» WHAT TO WORK ON
1. Copy the passage on Camellia chloroplast genomes from "Among the 134" to "shown in Fig. 1.".
2. In the passage on Camellia chloroplast genomes, which two genes contain two introns?
3. Continue the passage on Camellia chloroplast genomes after its last sentence.

» EXERCISE TEXT
▼

Among the 134 unique genes in C. semiserrata cv‘hongyu 1’, C. osmantha cv‘yidan’, and C. oleifera cv‘cenruan 3’, 15 contain one intron (petB, petD, atpF, ndhA, ndhB, rps12, rps16, rpl16, trnG-UCC, trnK-UUU, trnL-UAA, trnA-UGC, trnI-GAU, trnV-UAC, and rpoC1), and 2 contain two introns (clpP and ycf3). Previous studies reported that ycf3 is necessary for the stable accumulation of the photosystem I complex (Boudreau et al. 1997; Naver et al. 2001; Guo et al. 2018). Among the 135 unique genes in C. vietnamensis cv‘hongguo’, 16 contain one intron (petB, petD, atpF, ndhA, ndhB, rps12, rps16, rpl2, rpl16, trnG-UCC, trnK-UUU, trnL-UAA, trnV-UAC, trnA-UGC,trnI-GAU,and rpoC1), and 2 contain two introns (clpP and ycf3). The gene maps of C. osmantha cv‘yidan’, C. semiserrata cv‘hongyu 1’, C. oleifera cv‘cenruan 3’, and C. vietnamensis cv‘hongguo’are shown in Fig. 1.
3.2 Expansion and Contraction of the Border Regions
The border regions and neighboring genes of the four Camellia cp genomes were compared to analyze the expansion and contraction of the connected regions (Fig. 2). The cp genomic structures, including gene type, gene order, and gene number, were conserved in C. osmantha cv ‘yidan’and C. oleifera cv‘cenruan 3’, while the cp genomes of C. vietnamensis cv‘hongguo’ exhibited visible differences at the IRb/SSC/IRa/borders. The IRb region expanded into the gene ycf1 with 1042–1068 bp in the IRb regions (1068 bp for C. osmantha cv ‘yidan’ and C. oleifera cv‘cenruan 3’, 1042 bp for C. semiserrata cv‘hongyu 1’).
The IRa/SSC borders displayed large differences among the four cp genomes. The gene ndhF is located at the IRa/SSC or IRb/SSC junction, with 5–65 bp gaps between ndhF and the IR/SSC junction (5, 56, and 65 bp gaps in C. semiserrata cv‘hongyu 1’, C. osmantha cv‘yidan’, and C. oleifera cv‘cenruan 3’, respectively). The ndhF and ycf1 genes in C. vietnamensis cv‘hongguo’ are reversed in the IRb/SSC/IRa boundary region compared with the cp genome sequences of the other three species. ndhF in the SSC region was 56 bp from the IRb/LSC junction in C. vietnamensis cv‘hongguo’. By contrast, the IRa/LSC and IRb/LSC boundary regions were relatively conserved in the four cp genomes. The gene rpl2 formed another boundary by expanding into the IRa region in C. vietnamensis cv‘hongguo’, leading to complete duplication of the gene within the IRs.

▲

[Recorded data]
▼

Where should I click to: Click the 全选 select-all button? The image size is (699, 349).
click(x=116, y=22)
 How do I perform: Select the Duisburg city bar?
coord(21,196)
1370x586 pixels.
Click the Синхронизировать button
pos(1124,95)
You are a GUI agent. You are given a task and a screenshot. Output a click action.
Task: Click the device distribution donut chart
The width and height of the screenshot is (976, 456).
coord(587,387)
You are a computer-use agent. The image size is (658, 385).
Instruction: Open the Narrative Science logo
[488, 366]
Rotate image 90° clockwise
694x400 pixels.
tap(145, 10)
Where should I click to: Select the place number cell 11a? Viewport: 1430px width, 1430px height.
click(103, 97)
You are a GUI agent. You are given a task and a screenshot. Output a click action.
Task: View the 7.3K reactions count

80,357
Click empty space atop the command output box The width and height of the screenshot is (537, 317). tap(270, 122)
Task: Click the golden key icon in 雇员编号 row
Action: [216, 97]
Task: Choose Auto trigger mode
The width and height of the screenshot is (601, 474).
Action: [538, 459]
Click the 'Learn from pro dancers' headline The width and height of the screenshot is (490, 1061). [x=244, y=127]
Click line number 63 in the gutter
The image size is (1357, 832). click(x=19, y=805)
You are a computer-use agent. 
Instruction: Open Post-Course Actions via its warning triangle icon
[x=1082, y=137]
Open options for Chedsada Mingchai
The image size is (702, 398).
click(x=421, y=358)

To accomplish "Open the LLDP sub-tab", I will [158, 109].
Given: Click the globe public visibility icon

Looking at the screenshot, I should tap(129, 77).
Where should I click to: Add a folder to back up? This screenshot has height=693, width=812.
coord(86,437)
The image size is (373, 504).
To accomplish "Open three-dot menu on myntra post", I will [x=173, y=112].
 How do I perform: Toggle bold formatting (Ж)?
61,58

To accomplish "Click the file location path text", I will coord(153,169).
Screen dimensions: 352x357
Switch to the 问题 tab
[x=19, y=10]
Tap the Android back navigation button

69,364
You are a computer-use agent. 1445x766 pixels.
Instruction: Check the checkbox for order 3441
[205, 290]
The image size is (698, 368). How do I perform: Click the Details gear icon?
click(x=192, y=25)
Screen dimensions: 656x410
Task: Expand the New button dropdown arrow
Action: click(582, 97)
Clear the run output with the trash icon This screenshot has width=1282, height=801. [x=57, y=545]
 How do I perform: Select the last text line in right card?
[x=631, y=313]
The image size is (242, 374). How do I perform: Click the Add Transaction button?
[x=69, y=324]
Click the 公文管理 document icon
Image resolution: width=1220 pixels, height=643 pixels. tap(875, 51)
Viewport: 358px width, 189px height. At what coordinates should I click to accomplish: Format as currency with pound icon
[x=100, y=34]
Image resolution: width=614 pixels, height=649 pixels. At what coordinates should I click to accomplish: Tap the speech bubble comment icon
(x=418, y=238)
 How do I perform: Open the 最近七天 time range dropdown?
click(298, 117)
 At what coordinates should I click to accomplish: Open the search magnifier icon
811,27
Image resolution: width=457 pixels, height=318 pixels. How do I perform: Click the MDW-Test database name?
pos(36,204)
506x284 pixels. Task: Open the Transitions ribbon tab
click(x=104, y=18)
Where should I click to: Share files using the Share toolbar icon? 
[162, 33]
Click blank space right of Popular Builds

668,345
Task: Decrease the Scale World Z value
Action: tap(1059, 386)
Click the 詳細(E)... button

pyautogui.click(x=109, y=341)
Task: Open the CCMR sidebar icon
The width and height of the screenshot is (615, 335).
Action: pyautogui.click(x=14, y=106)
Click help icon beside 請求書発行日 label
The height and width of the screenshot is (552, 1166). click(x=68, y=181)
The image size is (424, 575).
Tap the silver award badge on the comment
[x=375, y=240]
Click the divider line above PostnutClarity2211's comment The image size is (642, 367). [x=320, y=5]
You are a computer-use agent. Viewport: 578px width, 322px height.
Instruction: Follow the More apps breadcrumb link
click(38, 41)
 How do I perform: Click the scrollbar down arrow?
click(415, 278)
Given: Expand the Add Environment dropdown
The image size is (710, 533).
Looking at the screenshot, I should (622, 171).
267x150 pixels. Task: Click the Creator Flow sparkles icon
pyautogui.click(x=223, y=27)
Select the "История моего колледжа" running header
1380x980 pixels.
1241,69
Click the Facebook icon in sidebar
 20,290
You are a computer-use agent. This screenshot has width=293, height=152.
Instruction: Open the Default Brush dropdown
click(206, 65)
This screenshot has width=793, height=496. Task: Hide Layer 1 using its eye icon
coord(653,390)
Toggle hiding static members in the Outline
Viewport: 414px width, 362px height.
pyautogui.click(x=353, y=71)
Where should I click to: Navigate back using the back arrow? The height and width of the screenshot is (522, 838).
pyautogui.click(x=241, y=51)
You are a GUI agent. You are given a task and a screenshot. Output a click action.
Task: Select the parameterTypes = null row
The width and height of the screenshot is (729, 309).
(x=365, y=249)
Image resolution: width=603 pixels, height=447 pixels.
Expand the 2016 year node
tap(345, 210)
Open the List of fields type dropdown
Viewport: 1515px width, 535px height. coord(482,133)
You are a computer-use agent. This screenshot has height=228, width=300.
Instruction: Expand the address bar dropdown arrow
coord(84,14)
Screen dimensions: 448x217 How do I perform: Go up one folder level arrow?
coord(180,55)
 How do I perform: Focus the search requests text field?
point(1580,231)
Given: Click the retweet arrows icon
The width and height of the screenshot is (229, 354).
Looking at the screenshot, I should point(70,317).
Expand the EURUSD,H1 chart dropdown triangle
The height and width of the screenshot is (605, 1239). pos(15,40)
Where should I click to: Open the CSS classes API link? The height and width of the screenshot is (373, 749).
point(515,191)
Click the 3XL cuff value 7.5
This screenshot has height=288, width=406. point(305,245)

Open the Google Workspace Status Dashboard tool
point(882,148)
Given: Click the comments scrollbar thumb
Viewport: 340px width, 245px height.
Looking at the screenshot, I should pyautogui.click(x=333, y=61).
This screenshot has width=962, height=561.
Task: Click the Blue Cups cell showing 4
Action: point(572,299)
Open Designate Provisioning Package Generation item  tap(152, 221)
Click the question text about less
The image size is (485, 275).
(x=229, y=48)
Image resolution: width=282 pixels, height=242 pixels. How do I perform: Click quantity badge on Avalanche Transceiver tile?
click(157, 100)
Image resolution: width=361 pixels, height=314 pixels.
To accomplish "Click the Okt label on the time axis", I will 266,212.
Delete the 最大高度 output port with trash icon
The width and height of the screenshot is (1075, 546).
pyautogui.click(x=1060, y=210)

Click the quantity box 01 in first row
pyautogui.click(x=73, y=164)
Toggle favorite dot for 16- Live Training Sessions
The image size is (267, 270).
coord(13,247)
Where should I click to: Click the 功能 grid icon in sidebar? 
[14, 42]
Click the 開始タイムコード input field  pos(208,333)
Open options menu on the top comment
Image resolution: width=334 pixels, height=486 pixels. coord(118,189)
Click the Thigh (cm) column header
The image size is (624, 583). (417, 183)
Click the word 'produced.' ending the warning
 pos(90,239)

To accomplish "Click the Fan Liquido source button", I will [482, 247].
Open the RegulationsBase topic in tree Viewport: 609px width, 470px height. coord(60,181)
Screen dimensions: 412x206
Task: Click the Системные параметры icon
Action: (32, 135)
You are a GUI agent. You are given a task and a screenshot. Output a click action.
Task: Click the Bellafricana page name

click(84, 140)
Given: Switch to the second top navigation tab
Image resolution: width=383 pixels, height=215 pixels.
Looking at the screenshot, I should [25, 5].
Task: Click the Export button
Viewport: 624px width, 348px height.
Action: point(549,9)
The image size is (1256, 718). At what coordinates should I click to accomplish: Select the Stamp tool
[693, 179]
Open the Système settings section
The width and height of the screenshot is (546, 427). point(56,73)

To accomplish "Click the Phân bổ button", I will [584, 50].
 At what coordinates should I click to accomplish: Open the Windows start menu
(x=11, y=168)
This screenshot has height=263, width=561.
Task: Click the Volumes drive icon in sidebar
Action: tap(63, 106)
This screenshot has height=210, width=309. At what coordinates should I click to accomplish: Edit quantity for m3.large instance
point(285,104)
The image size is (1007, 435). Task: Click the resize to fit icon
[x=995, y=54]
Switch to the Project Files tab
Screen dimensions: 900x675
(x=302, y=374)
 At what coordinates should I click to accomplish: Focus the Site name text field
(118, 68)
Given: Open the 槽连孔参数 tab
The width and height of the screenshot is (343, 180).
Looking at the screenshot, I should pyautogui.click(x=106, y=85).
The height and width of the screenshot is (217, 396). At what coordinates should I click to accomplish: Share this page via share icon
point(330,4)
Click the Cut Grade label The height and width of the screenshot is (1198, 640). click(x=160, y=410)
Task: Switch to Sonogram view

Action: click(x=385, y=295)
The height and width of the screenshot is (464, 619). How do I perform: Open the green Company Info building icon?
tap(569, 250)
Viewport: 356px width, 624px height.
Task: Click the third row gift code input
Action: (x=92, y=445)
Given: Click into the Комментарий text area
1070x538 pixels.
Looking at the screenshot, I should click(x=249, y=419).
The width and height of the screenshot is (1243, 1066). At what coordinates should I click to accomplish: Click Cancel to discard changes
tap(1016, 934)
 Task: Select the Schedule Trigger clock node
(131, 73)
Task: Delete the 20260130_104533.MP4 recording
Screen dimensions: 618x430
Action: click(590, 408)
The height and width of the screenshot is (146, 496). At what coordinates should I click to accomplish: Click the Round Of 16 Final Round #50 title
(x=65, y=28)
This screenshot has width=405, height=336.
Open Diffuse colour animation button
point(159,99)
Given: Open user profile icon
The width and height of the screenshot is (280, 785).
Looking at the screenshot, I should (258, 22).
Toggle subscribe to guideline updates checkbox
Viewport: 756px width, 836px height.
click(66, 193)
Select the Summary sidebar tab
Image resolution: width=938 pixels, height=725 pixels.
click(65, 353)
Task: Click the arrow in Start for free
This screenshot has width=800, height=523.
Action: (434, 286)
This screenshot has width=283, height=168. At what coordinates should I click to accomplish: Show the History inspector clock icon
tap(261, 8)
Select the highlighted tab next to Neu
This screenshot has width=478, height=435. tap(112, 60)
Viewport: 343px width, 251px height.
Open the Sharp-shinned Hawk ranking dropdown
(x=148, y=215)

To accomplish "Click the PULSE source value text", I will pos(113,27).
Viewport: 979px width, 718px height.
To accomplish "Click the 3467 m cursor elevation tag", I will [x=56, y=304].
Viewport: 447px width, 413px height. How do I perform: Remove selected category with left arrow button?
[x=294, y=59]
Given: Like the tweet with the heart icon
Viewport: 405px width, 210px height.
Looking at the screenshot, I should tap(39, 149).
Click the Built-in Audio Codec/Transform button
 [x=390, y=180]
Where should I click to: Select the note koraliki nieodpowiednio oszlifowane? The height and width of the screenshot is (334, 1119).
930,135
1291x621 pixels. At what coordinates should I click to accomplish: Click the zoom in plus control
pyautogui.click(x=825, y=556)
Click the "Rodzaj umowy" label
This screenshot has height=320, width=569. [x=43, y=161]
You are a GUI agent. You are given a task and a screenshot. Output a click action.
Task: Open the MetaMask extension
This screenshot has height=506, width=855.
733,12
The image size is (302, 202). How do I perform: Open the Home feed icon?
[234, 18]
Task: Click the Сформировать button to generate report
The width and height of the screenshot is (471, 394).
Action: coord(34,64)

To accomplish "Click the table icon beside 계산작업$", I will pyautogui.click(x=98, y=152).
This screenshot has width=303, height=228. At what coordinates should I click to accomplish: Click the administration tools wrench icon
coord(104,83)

▲

» LIST OF ANSWERS
1.
Among the 134 unique genes in C. semiserrata cv‘hongyu 1’, C. osmantha cv‘yidan’, and C. oleifera cv‘cenruan 3’, 15 contain one intron (petB, petD, atpF, ndhA, ndhB, rps12, rps16, rpl16, trnG-UCC, trnK-UUU, trnL-UAA, trnA-UGC, trnI-GAU, trnV-UAC, and rpoC1), and 2 contain two introns (clpP and ycf3). Previous studies reported that ycf3 is necessary for the stable accumulation of the photosystem I complex (Boudreau et al. 1997; Naver et al. 2001; Guo et al. 2018). Among the 135 unique genes in C. vietnamensis cv‘hongguo’, 16 contain one intron (petB, petD, atpF, ndhA, ndhB, rps12, rps16, rpl2, rpl16, trnG-UCC, trnK-UUU, trnL-UAA, trnV-UAC, trnA-UGC,trnI-GAU,and rpoC1), and 2 contain two introns (clpP and ycf3). The gene maps of C. osmantha cv‘yidan’, C. semiserrata cv‘hongyu 1’, C. oleifera cv‘cenruan 3’, and C. vietnamensis cv‘hongguo’are shown in Fig. 1.

2. clpP and ycf3

3.
3.3 Long-Repeat and Simple Sequence Repeat (SSR) Analysis
We detected palindromic, forward, complementary, and reverse repeats in the four cp genomes. Overall, 50 repeat sequences were identified in all Camellia cp genomes, of which 23–24 palindromic repeats, 16–17 forward repeats, 7–9 reverse repeats, and 2–4 complementary repeats were separately found (Fig. S1(A)). The lengths of palindromic repeats ranged from 19 to 79 bp, the forward repeats ranged in length from 19–42 bp, the reverse repeats ranged in length from 19–23 bp, and the complementary repeats ranged in length from 19–20bp (Fig. S1(B–E))
In this study, we found 50, 51, 51, and 53 SSRs in the C. semiserrata cv‘hongyu 1’, C. osmantha cv‘yidan’, C. vietnamensis cv‘hongguo’, and C. oleifera cv‘cenruan 3’ cp genomes, respectively (Fig. 3). These SSRs were mainly composed of adenine (A) or thymine (T) repeats and did not contain guanine (G) or cytosine (C) repeats. Moreover, the four cp genomes only contained mononucleotide repeats ranging from 10 to 17 bp.
3.4 Phylogenetic Analysis
We generated a phylogenetic tree using the nucleotide sequences of the cp genomes of 112 Camellia species and other oilseed crops using the maximum likelihood method (Fig. 4), and Coffea arabica (NC_008535.1) was selected as an outgroup. C. osmantha cv‘yidan’is most closely related to C. vietnamensis cv‘hongguo’ and C. oleifera cv‘cenruan 3’ , which belong to the section Oleifera Chang.